A grammar allows Xparser to transform a sequence of characters into a syntax tree.

All JSON Xparser grammar files must have the following structure:

{
    "name": "nameOfYourGrammar",
    "terminals": [
        {
            "name": "nameOfTerminalRule",
            "regex": "ECMAScript regular expression"
        }
    ],
    "rules": [
        {
            "name": "ruleName",
            "expressions": [
                "[b]def<identifier>():"
            ]
        }
    ]
}

You can also specify the JSON schema so that you don't run into errors:

{
    "$schema": "https://raw.githubusercontent.com/SimoneAncona/xparser/main/schemas/schema.json",
}

For more information click here

Using Grammars

As mentioned above, we use grammars to generate an abstract syntax tree or AST, you can do it in your C++ project:

#include "xparser.hh"
#include <fstream>
#include <sstream>
#include <string>
#include <stdexcept>
#include <iostream>

std::string read_json_file(std::string filename);

int main(int argc, char** argv)
{
    Xpp::Parser parser(read_json_file("myGrammar.json"));       // import the grammar file
    Xpp::AST ast = parser.generate_ast("parse this string");    // parse a string and generate the AST

    std::cout << ast.to_json().to_string() << std::endl;  // see the JSON string representation of the AST
    return 0;
}

std::string read_json_file(std::string filename)
{
    ifstream file;
    stringstream buff;
    file.open(filename);
    if (file.fail())
        throw std::runtime_error("Cannot open the file: " + filename);
    buff << file.rdbuf();
    return buff.str();
}

Grammars

Terminal Values

A terminal is always a final node in the AST, a terminal value can be a literal number, a literal string or an identifier. There are 3 types of terminal values:

  • Predefined: terminals that are built-in such as integer or identifier
  • User-defined: terminals that are defined in the terminals property of the grammar JSON file.
  • Constant: terminals that are defined in rule expressions, we will see later what this means.

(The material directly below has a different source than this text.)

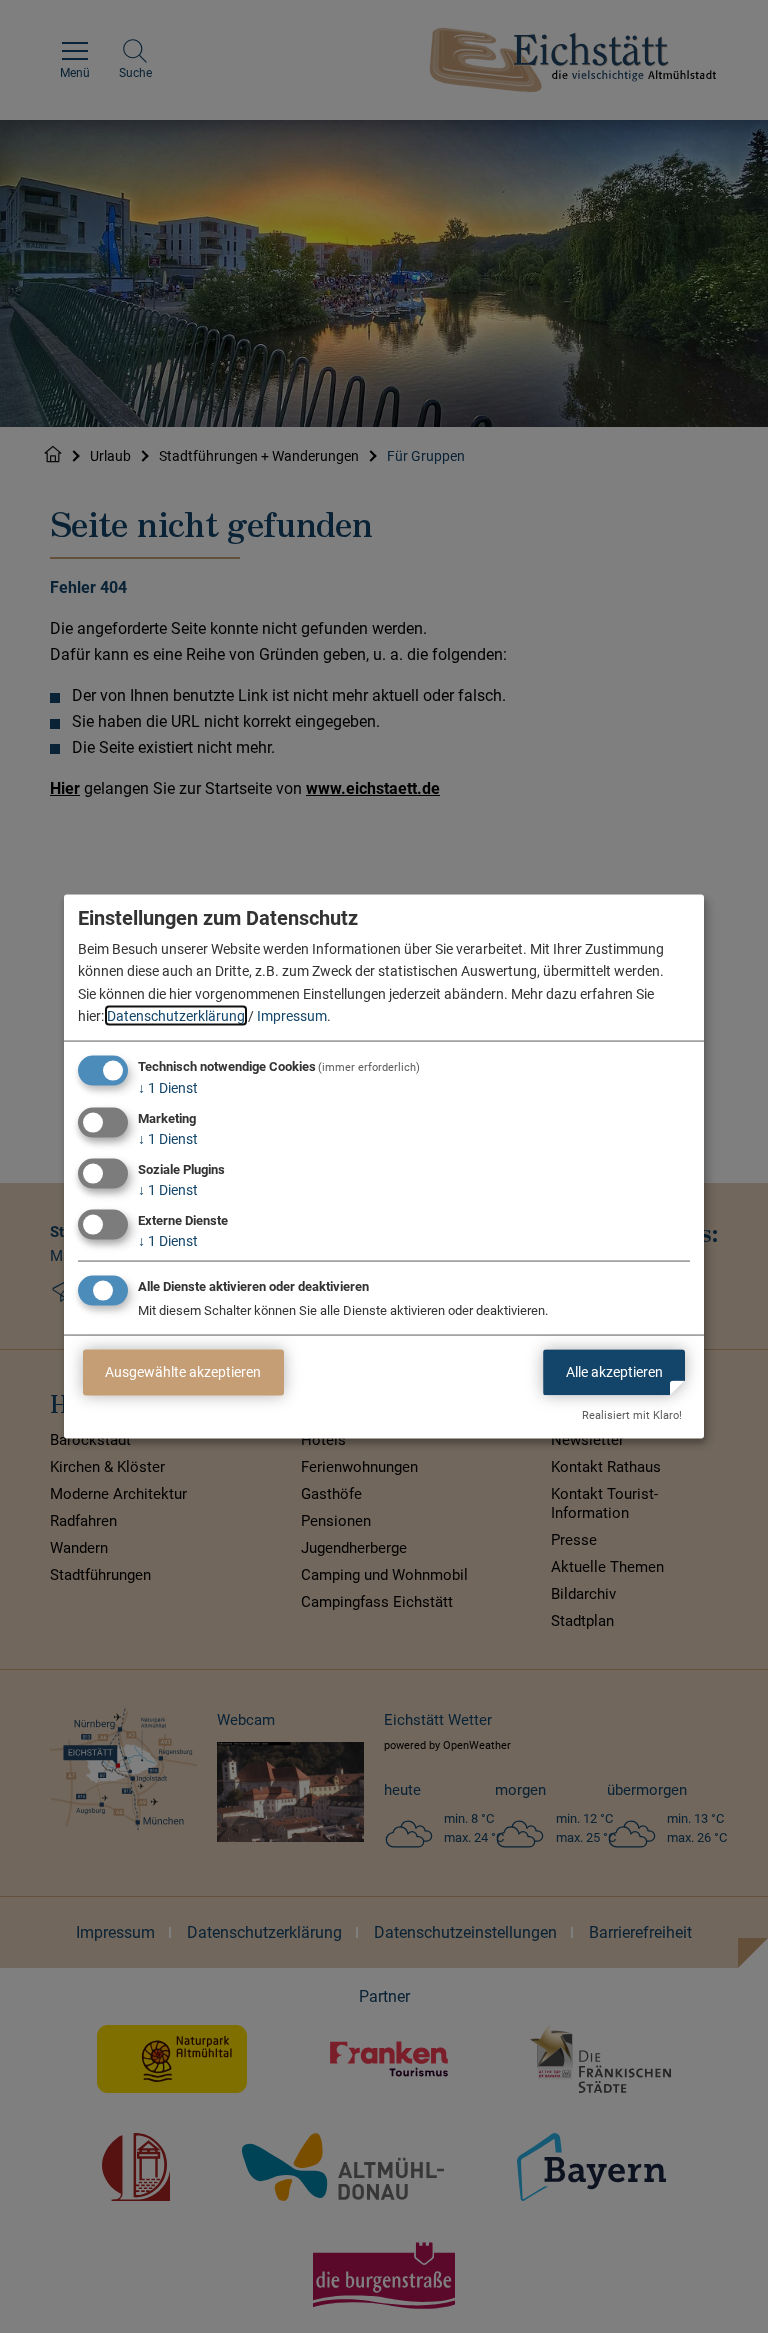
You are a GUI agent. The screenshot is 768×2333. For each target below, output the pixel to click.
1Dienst (168, 1088)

A terminal is defined by a name and a regular expression, except for those constants.

Predefined Terminal Values

There are 12 built-in terminals:

  • integer: that is equivalent to [-|+]?\d+ regular expression.
  • identifier: that is equivalent to [_a-zA-Z][_a-zA-Z0-9]*.
  • real: that is equivalent to [+|-]?\d+(\.\d+)?.
  • alpha: that is equivalent to [a-zA-Z].
  • alnum: equivalent to [a-zA-Z0-9].
  • digit: equivalent to [0-9].
  • hexDigit: equivalent to [0-9a-fA-F].
  • octalDigit: equivalent to [0-7].
  • space: equivalent to [^\S\r\n].
  • newLine: equivalent to \r?\n.
  • any: equivalent to ..
  • eof: End Of File.

User-defined Terminal

User-defined terminals are defined in the JSON grammar file under the terminals property. A terminal is defined by specifying the name and the ECMAScript regular expression.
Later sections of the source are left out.